Ninth grader Andrew Williams gets in line to pay for his lunch in the schools cafeteria B.
~Photo by Emily Glacken

Compared to the previous years, the school’s lunch has changed in many ways, since Michelle Obama’s school lunch plan was created for all the schools throughout the nation.   Many students have complained about not getting enough food to eat and that the food is not as good as it was before the guidelines were made.

 “The changes are designed to improve the health of nearly 32 million children who eat lunch at school every day and almost 11 million who eat breakfast. Overall, kids consume about 30% to 50% of their calories while at school,” according to

While some would say the food is good, many students would say the food is not so good.

“Honestly, I think the food is delicious depending on what you chose to get,” ninth grader Andrew Williams said.

“I really don’t like the cafeteria food, instead I usually just pack,” ninth grader Emma Kreuz said.

Even though some enjoy the food they do not agree with Obama’s rules on the food portions, the use of whole grains in school food and other guidelines listed below.

“I don’t agree with the food portions because many parents are complaining that their kids are not being fed enough and are being cheated of their money, which I agree completely,” Williams said.

“ I do agree with the food portions because many kids these days eat too much causing them to be obese,” Kreuz said.

Also, many do not agree with the cafeteria’s use of wheat in their pastas and breads.

“I don’t agree with it because it destroys the flavor of the food and makes it taste more bland,” Williams said.

“I do agree with it because it’s healthier for the students to eat,” Kreuz said.

In addition, some ninth grade students feel that the cafeteria should be making more food, so they would not be running out as often as they are.
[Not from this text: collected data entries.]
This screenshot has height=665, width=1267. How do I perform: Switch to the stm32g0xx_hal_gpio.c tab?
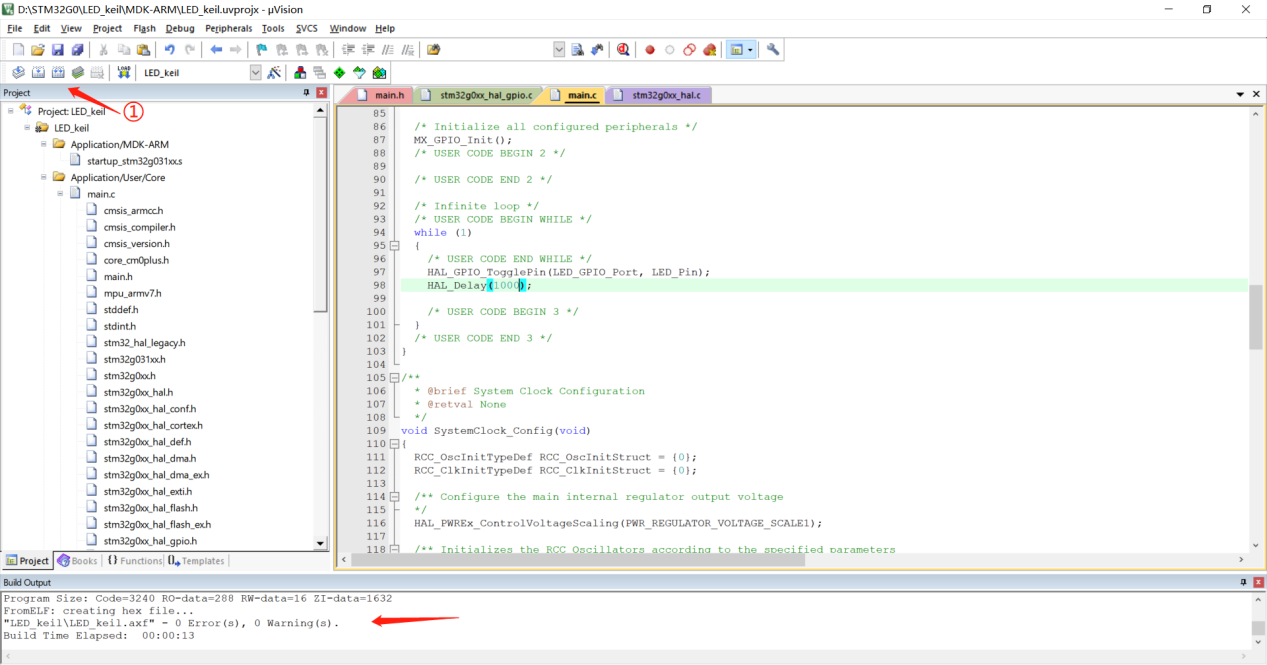coord(486,96)
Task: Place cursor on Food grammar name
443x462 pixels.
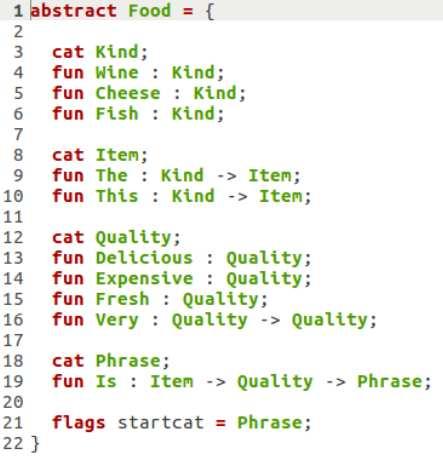Action: [149, 11]
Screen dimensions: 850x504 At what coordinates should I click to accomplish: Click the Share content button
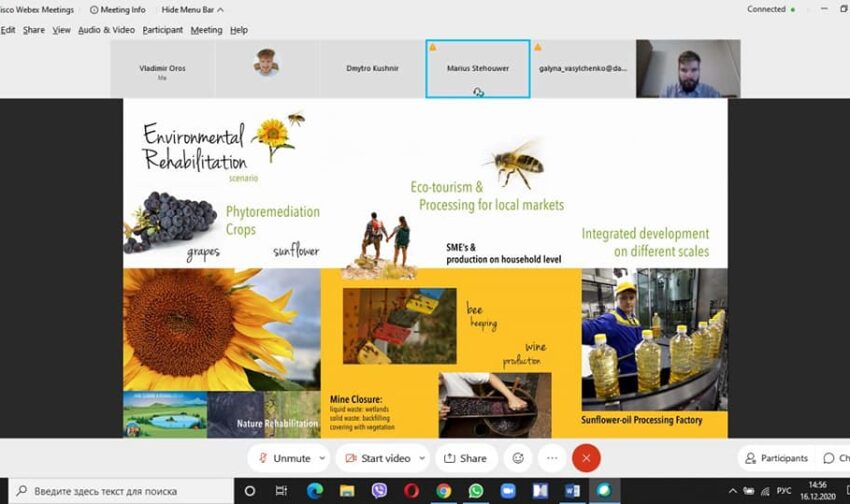coord(465,458)
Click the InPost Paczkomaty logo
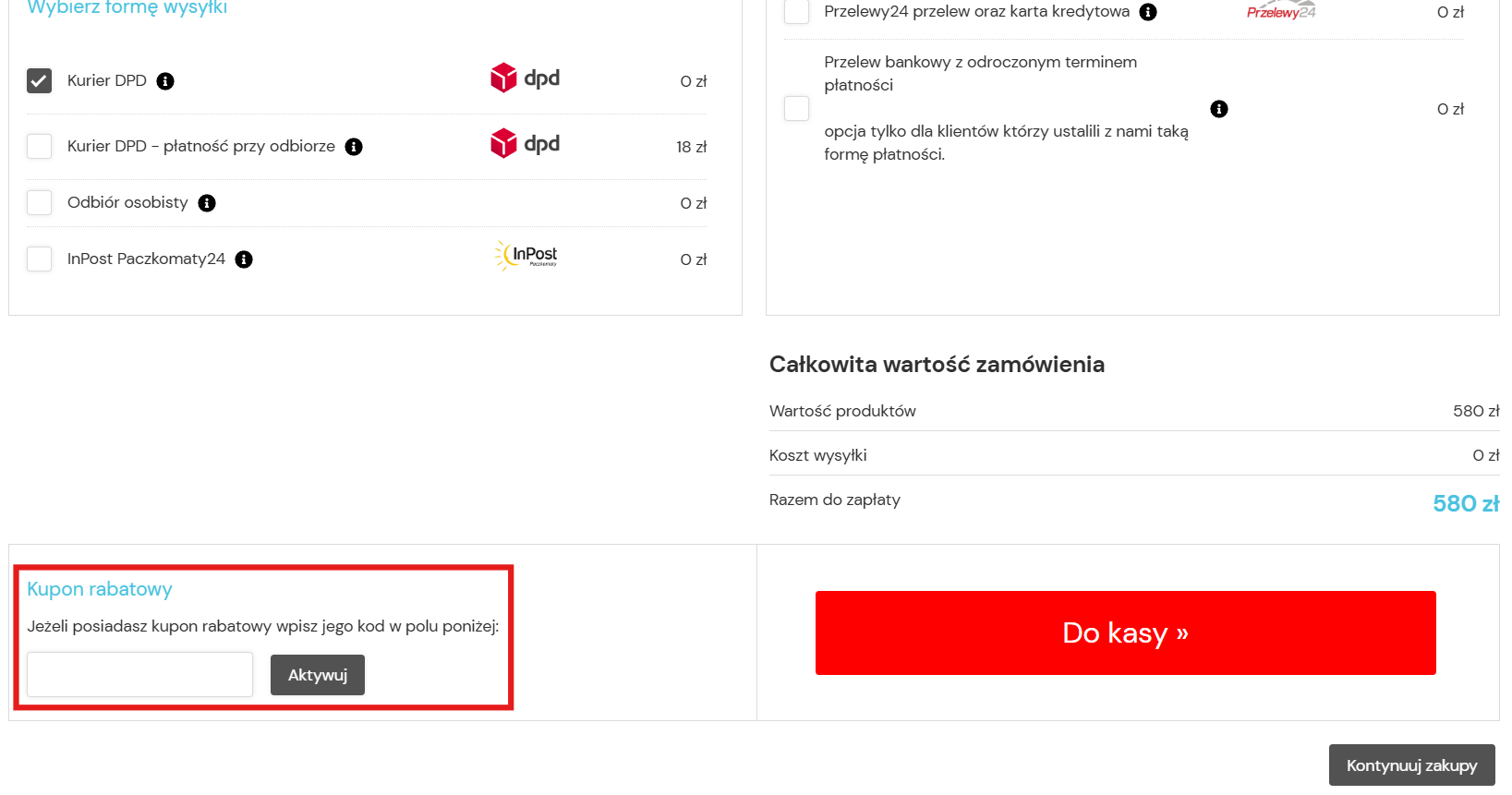 [526, 256]

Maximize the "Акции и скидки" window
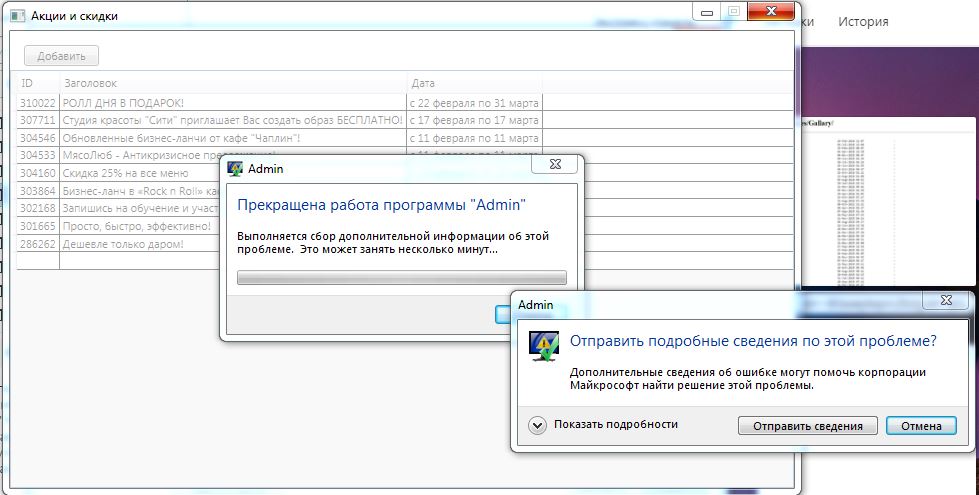[x=733, y=11]
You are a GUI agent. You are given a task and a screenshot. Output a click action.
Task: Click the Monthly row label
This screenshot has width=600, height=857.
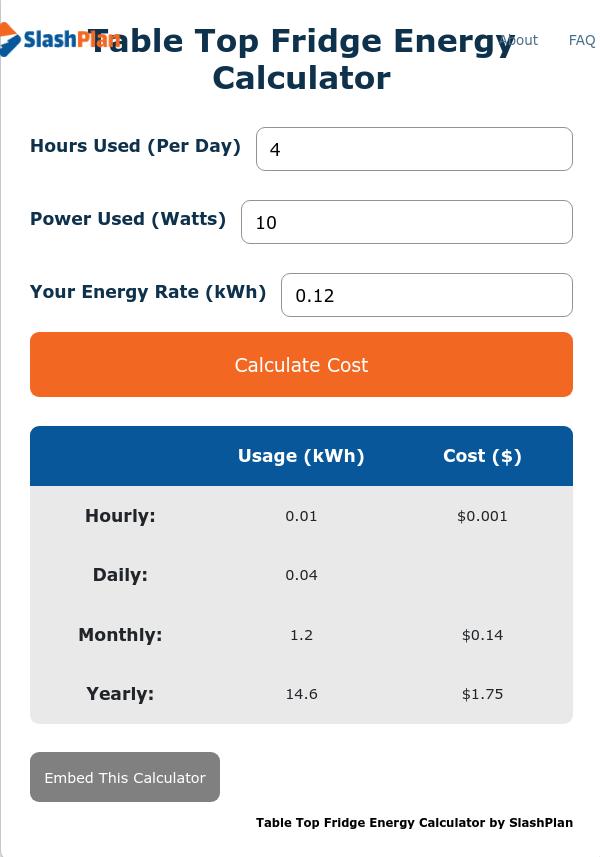(x=120, y=635)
“I feel they should be making more food because some students have a set mind frame having a “taste for a certain food” and then find out they’ve run out and are angry or upset.  To be honest they run out of food at least three times a week,” Williams said.
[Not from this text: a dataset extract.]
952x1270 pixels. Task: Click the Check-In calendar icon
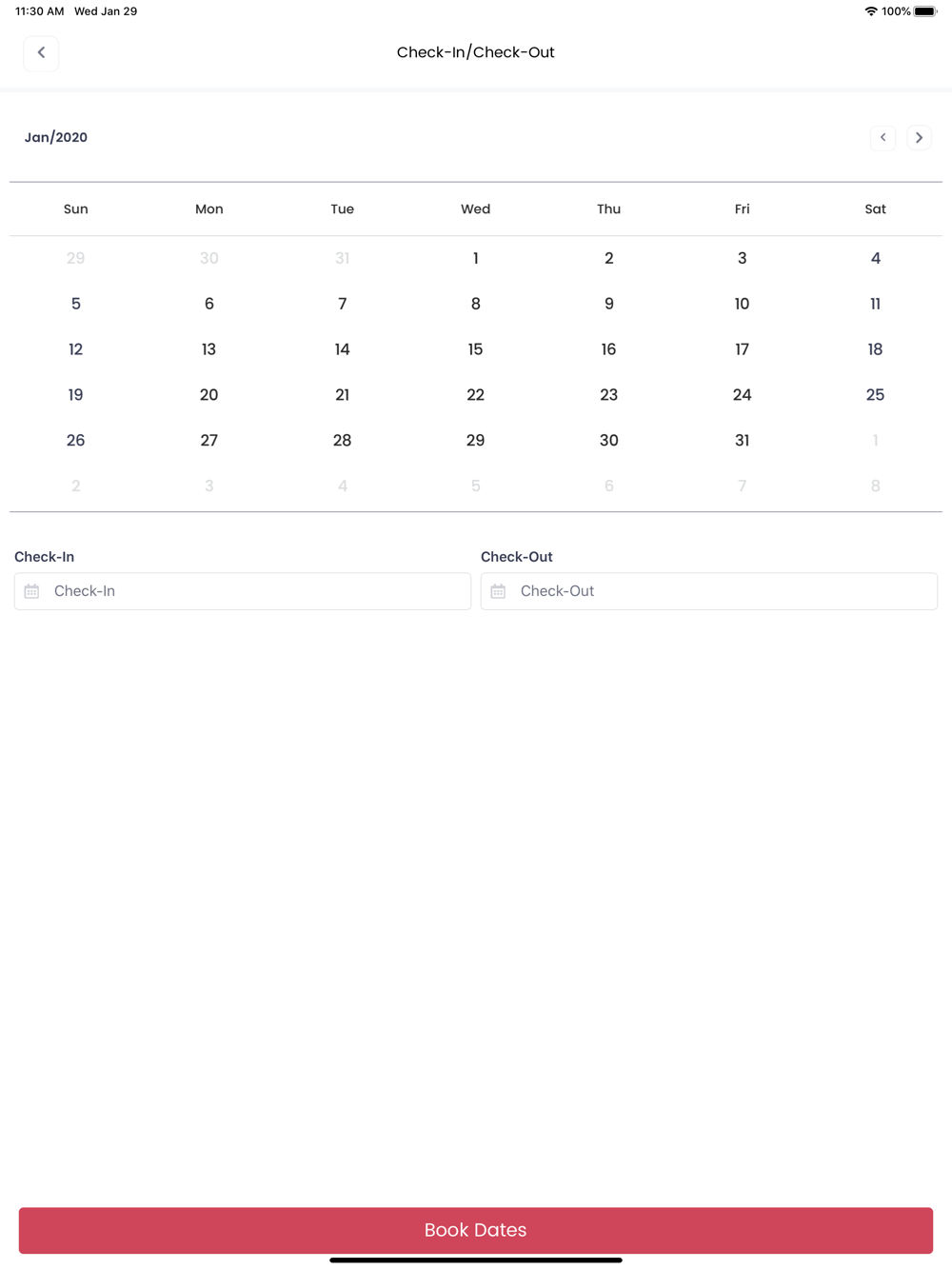[31, 591]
“I do not think they should be making more food because  many kids already eat more than they should throughout the day,” Kreuz said.

Many would say the quality and the amount of food given would need to improved, if some improvements were to be made, according to Williams.
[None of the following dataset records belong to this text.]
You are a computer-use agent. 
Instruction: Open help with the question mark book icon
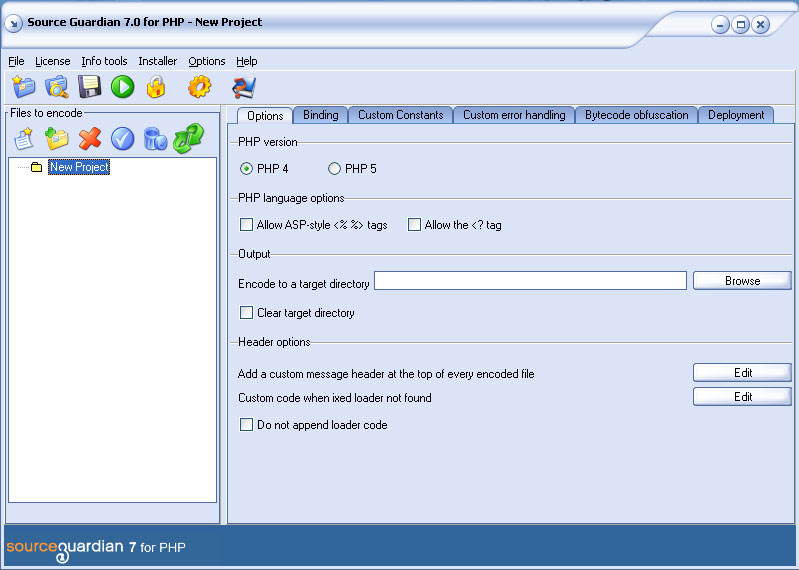(244, 87)
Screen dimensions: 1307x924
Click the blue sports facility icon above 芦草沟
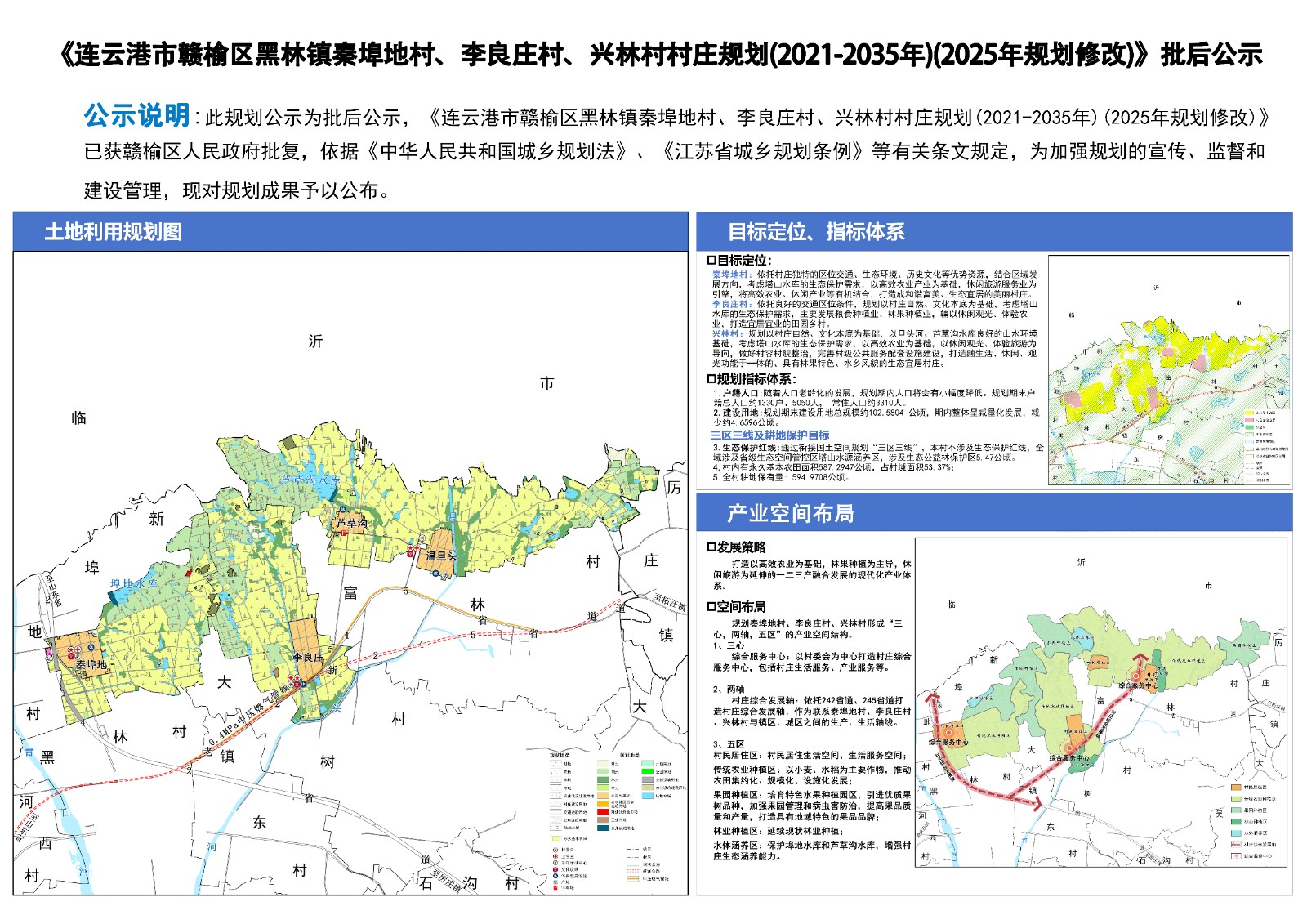tap(343, 509)
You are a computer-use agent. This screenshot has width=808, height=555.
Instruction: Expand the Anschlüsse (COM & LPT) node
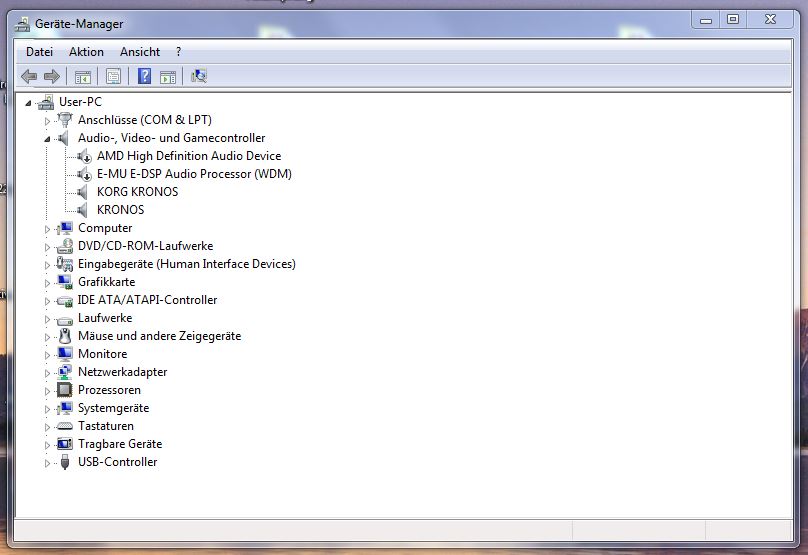(x=47, y=121)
Several students enjoy having the variety of drinks, ice creams and snacks with their meals; however, some do not agree with the pricing.

“I love the idea of being able to have ice cream, snack, and a variety of drinks for lunch, but I think they need to lower the prices in drinks because a six. oz gatorade is a $1.25 which you could get a 32 oz bottle at the store for a dollar. The chips however are a good price,” Williams said.

Although many like the idea of having options when it comes to the food, some question whether or not it’s a good idea.

“Don’t get me wrong, I enjoy having many food options because I never know what I’m hungry for, but I’m starting to that it may be a bad idea because after spending three years with a variety of food, students will go to the high school with barely any options at all. So it’s definitely going to be a change,” Williams said.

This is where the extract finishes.